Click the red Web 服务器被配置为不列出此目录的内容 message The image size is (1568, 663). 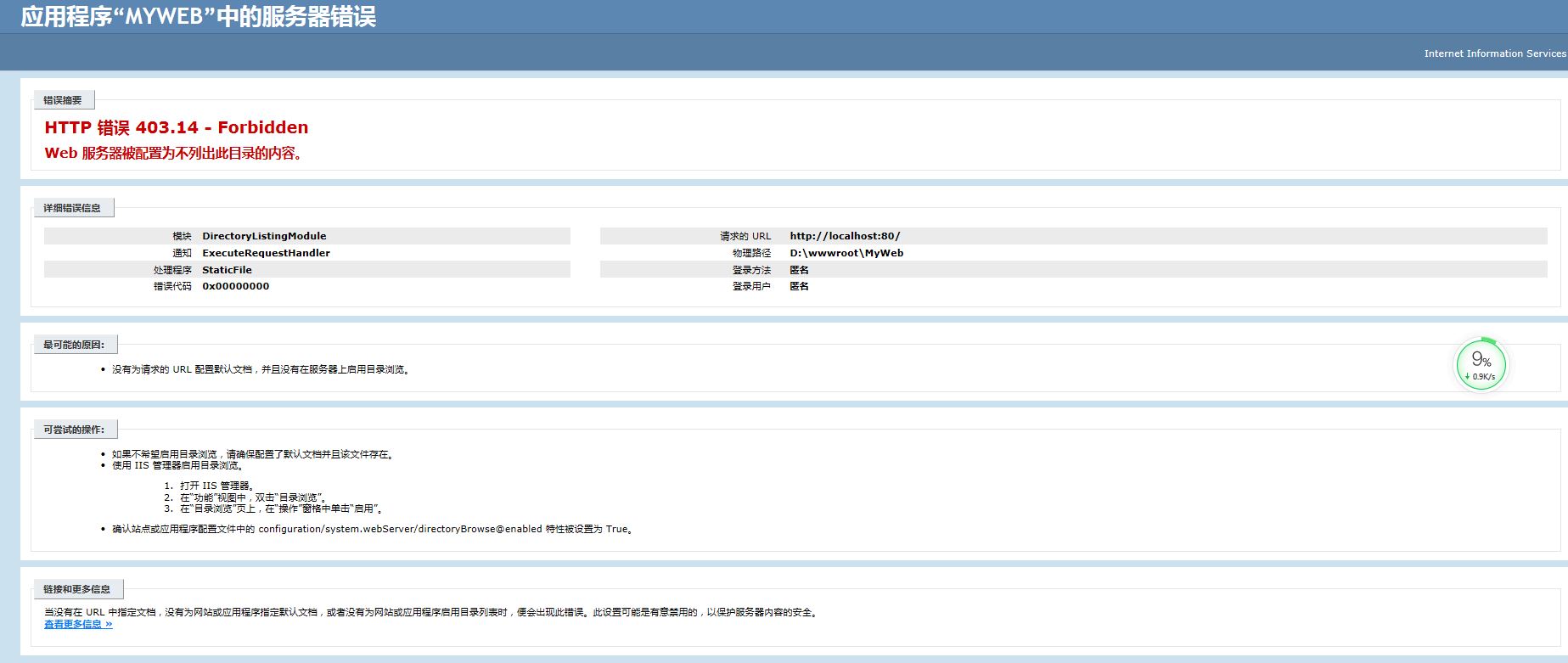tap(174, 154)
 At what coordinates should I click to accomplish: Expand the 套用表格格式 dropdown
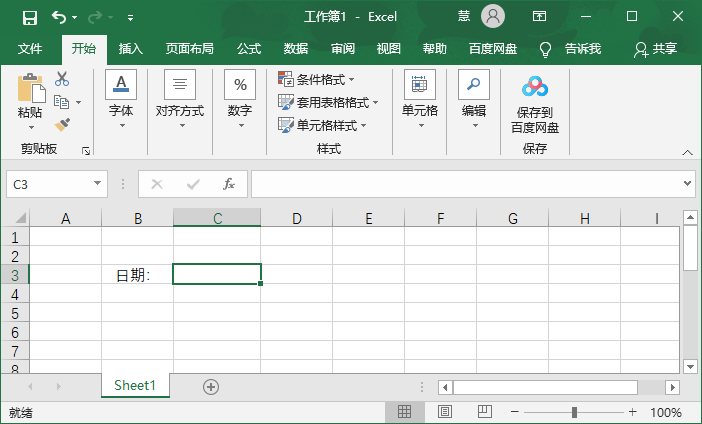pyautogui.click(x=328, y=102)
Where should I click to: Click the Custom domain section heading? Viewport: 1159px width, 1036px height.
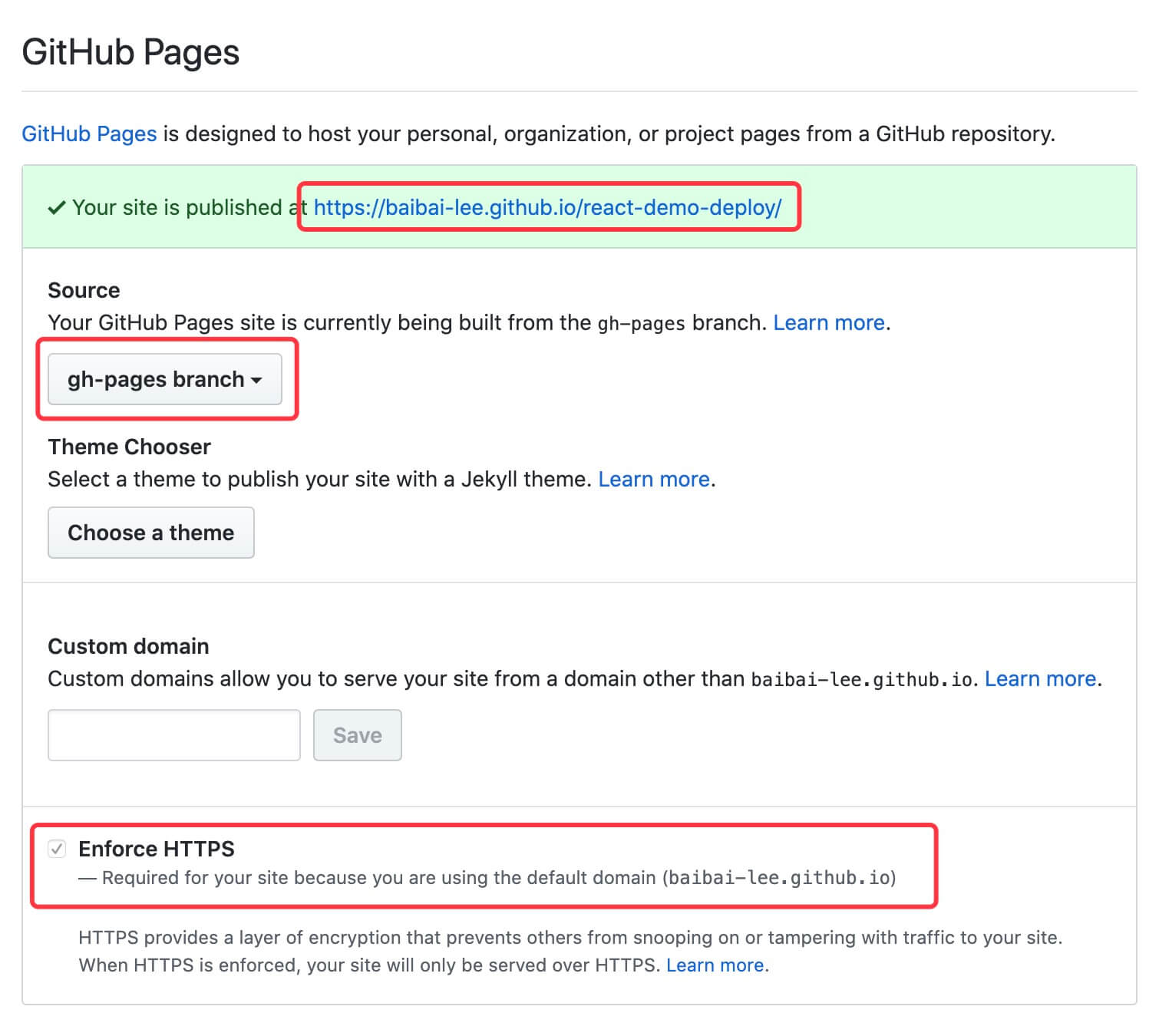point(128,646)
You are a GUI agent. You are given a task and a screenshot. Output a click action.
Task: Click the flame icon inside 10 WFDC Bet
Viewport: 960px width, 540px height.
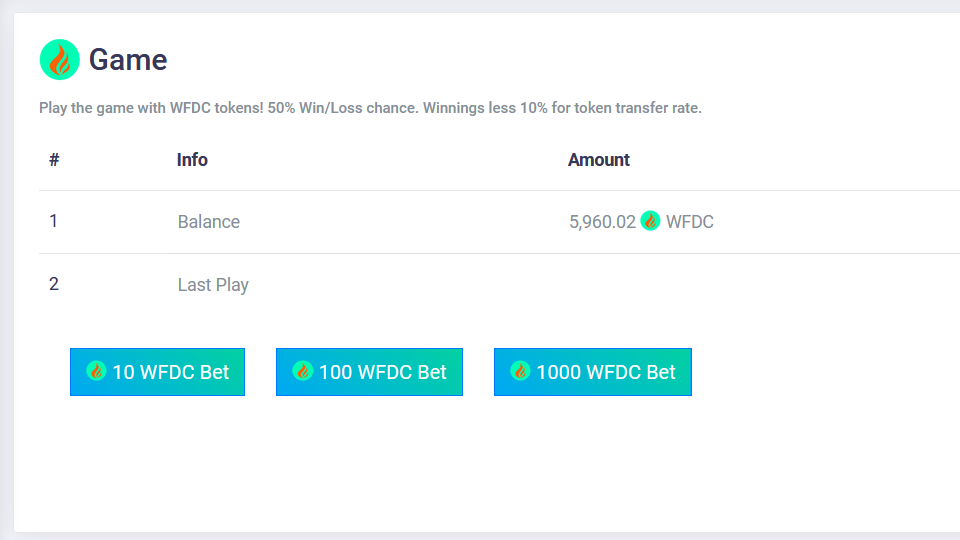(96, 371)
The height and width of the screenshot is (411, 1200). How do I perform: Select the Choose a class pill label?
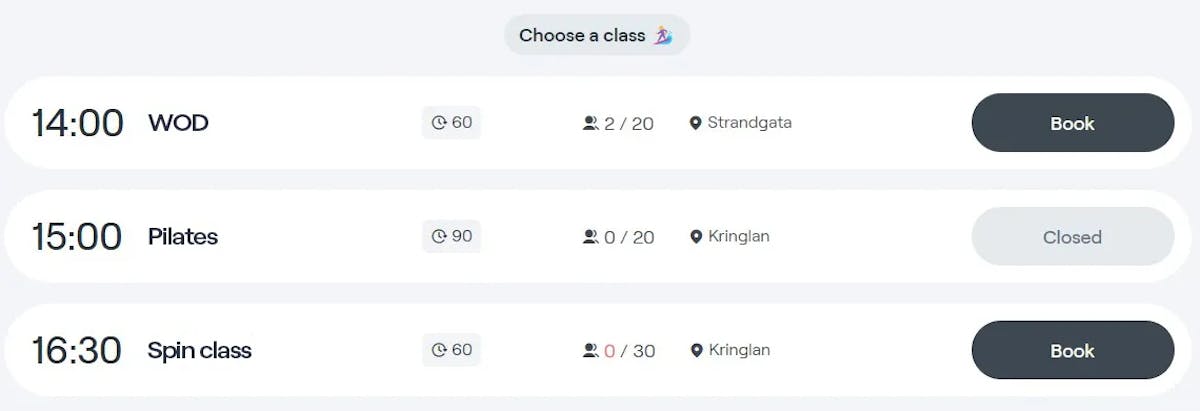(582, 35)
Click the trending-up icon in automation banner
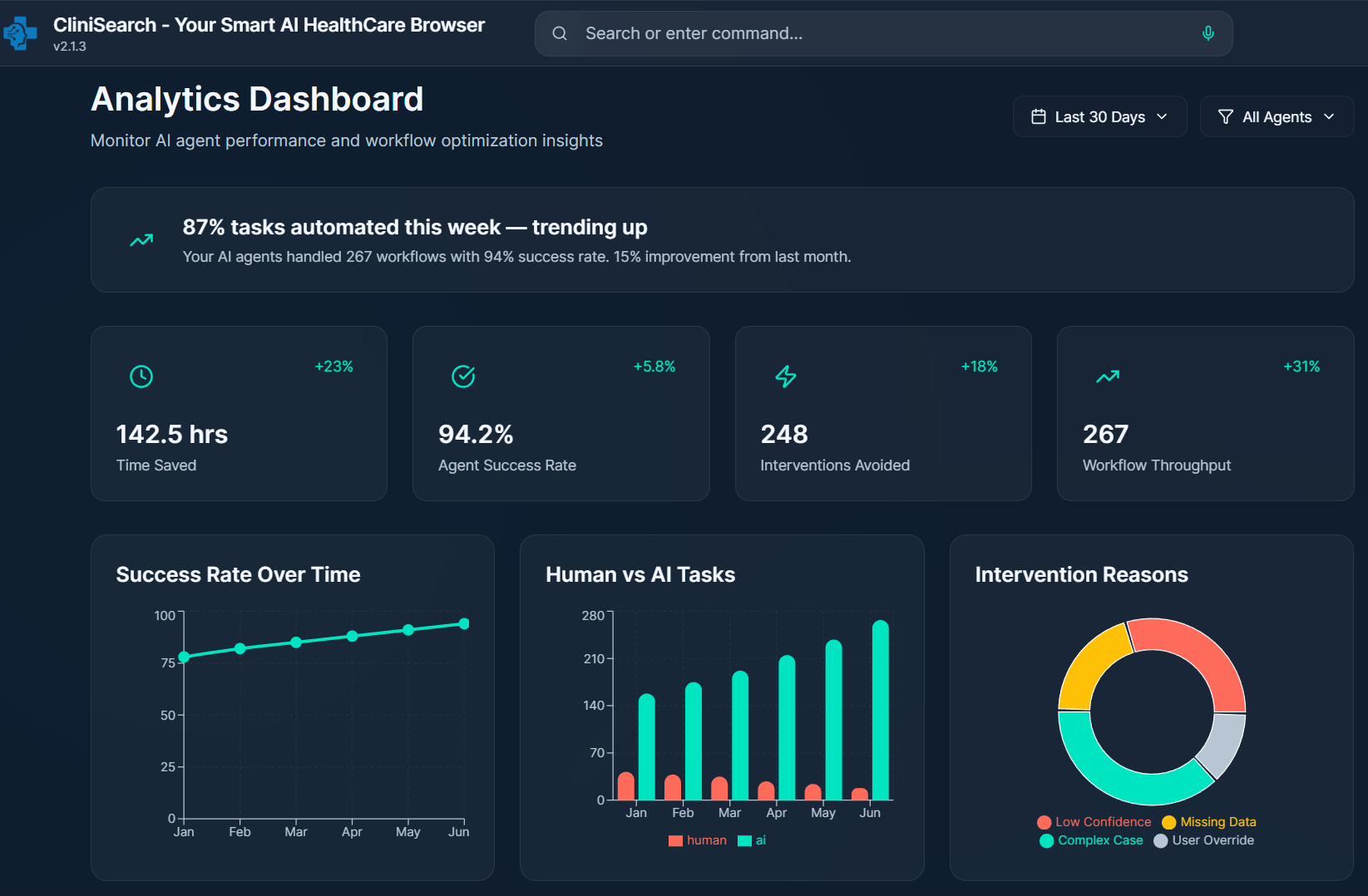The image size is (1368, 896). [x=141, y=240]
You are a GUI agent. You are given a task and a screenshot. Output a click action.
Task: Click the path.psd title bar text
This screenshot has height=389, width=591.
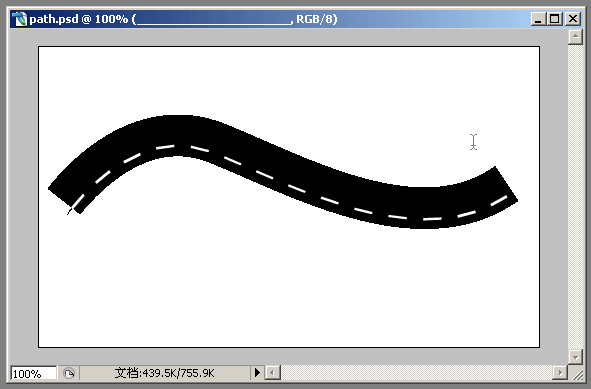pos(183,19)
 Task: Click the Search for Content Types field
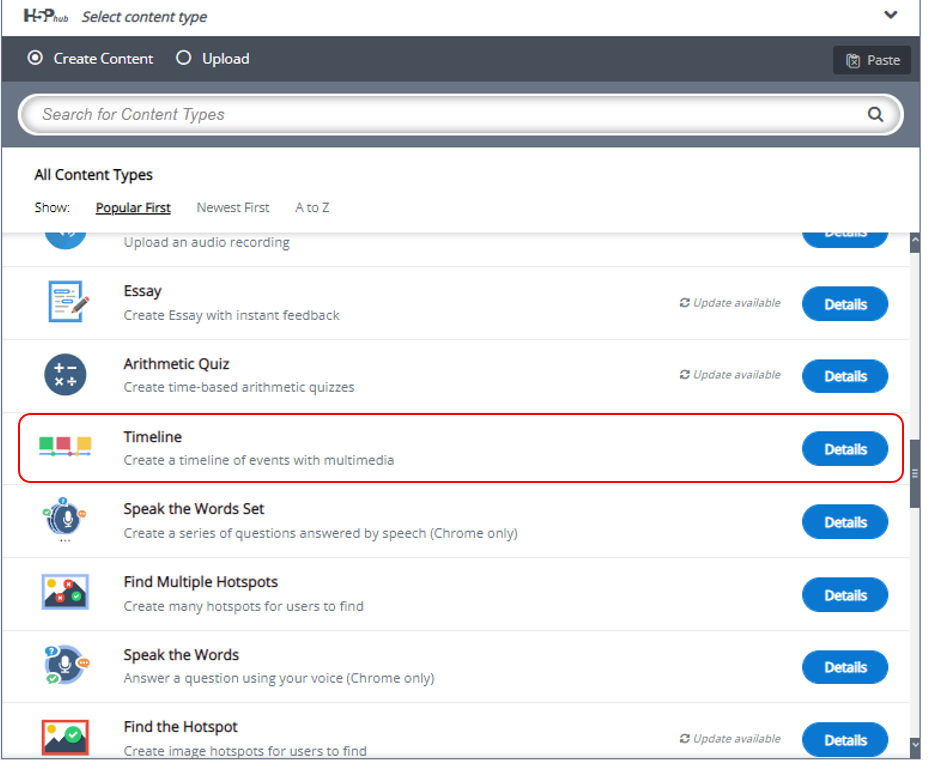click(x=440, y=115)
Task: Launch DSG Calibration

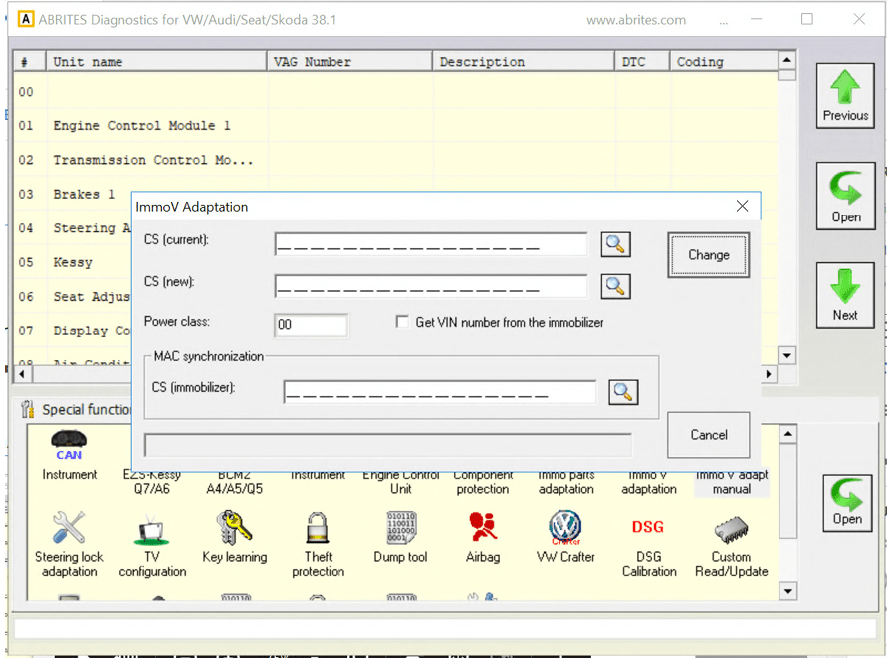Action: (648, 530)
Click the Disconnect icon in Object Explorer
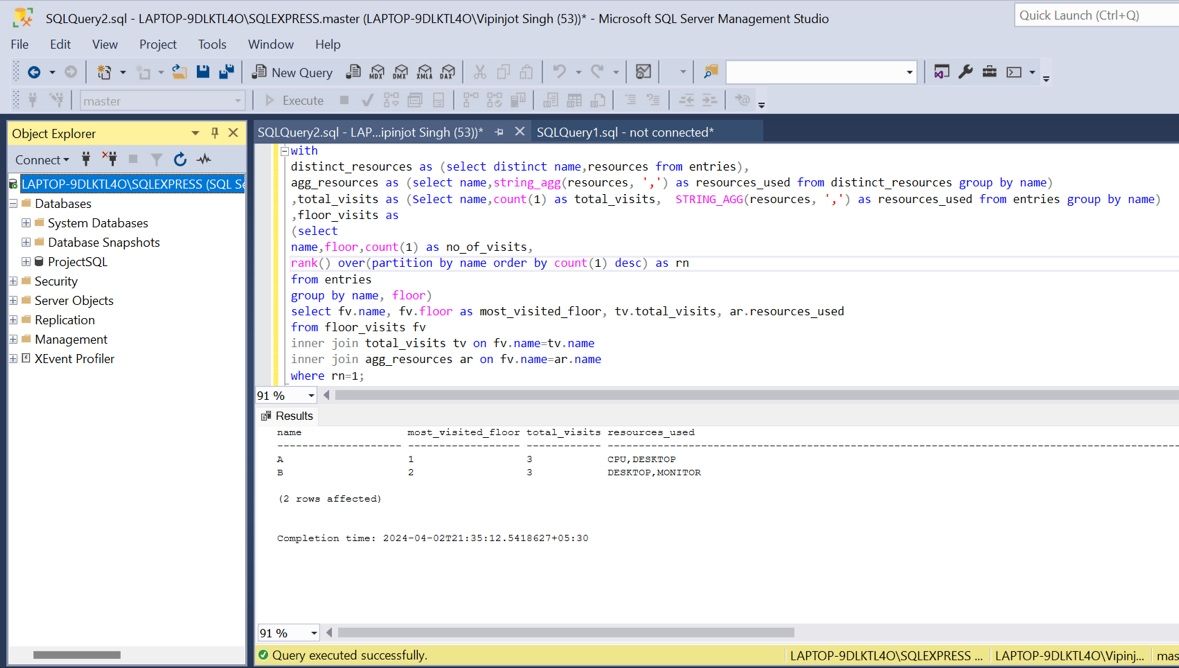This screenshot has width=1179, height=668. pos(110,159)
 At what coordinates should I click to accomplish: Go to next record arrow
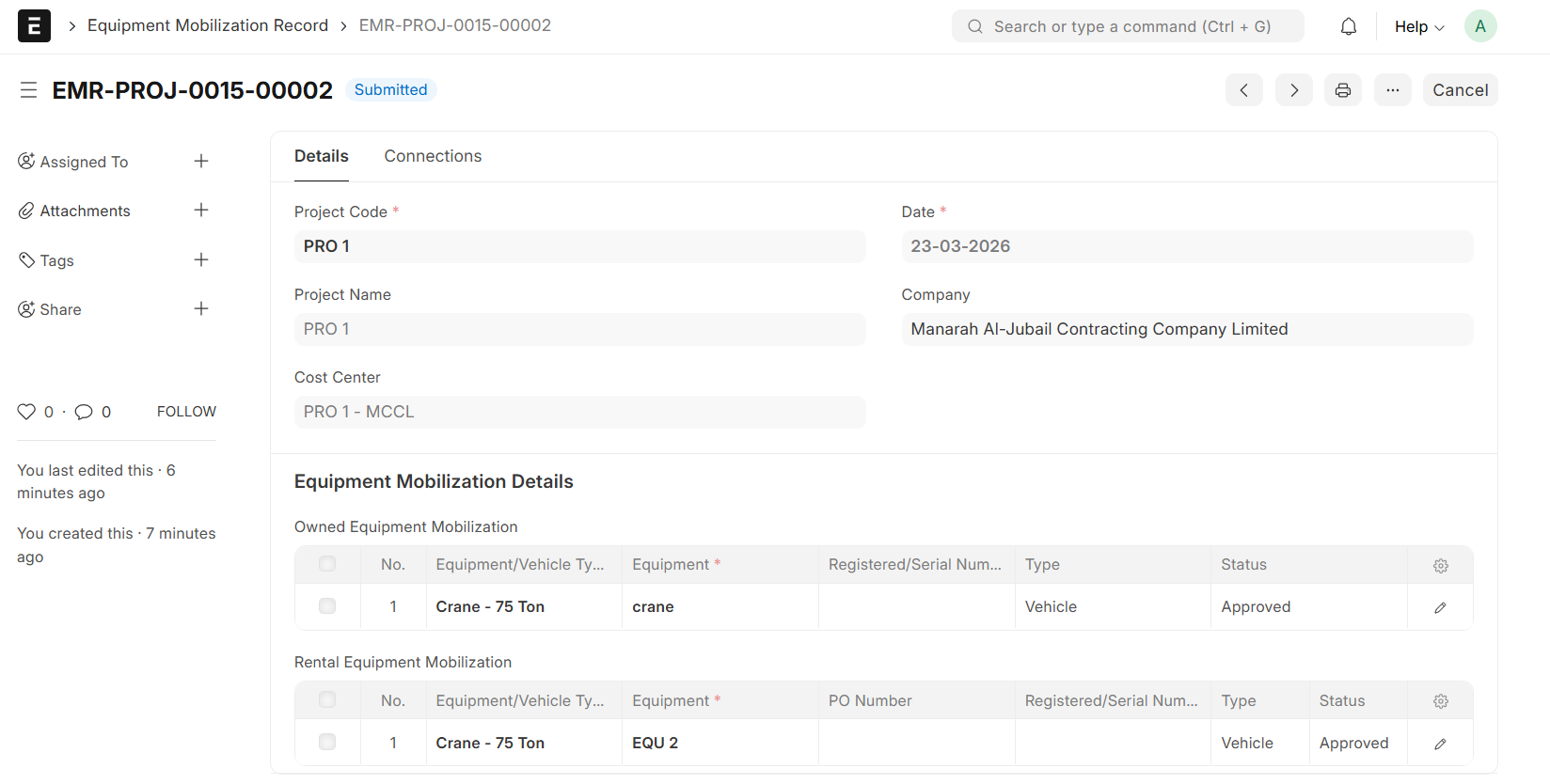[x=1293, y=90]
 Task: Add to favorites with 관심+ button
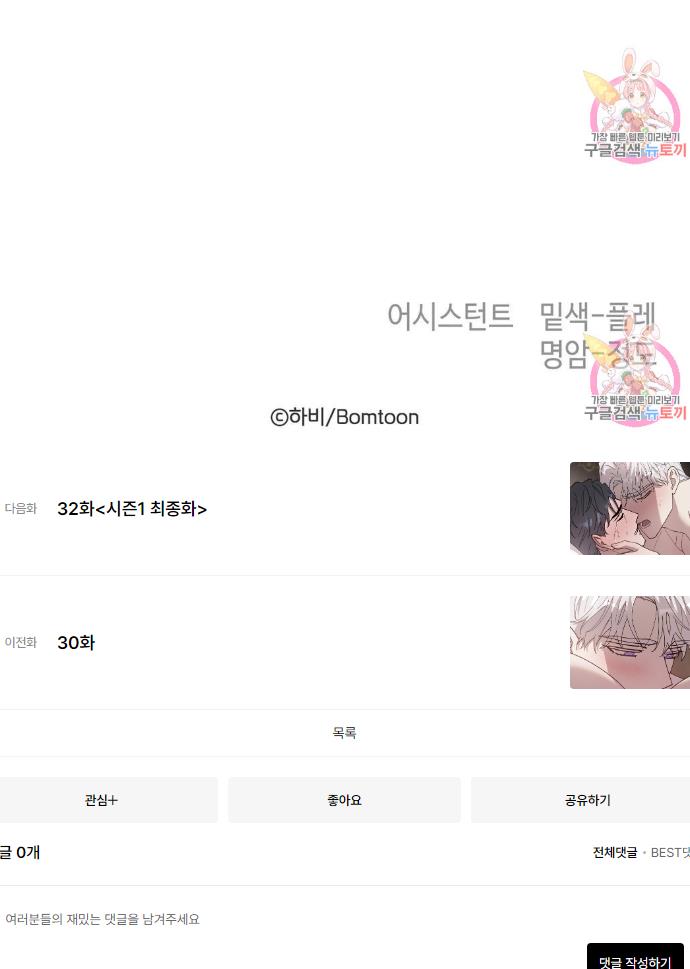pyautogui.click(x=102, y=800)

_Work to be completed_
Beginning with the line that holds "Task: Click the path.psd title bar text" and continuing to the end of the entries above, set down each line exactly, both ends included; include no pictures.

_Task answer_
Task: Click the path.psd title bar text
This screenshot has height=389, width=591.
pos(183,19)
 Task: Click the Search for Content Types field
click(x=440, y=115)
Task: Launch DSG Calibration

Action: (648, 530)
Click the Disconnect icon in Object Explorer
This screenshot has width=1179, height=668. pos(110,159)
 At what coordinates should I click to accomplish: Go to next record arrow
[x=1293, y=90]
 Task: Add to favorites with 관심+ button
pyautogui.click(x=102, y=800)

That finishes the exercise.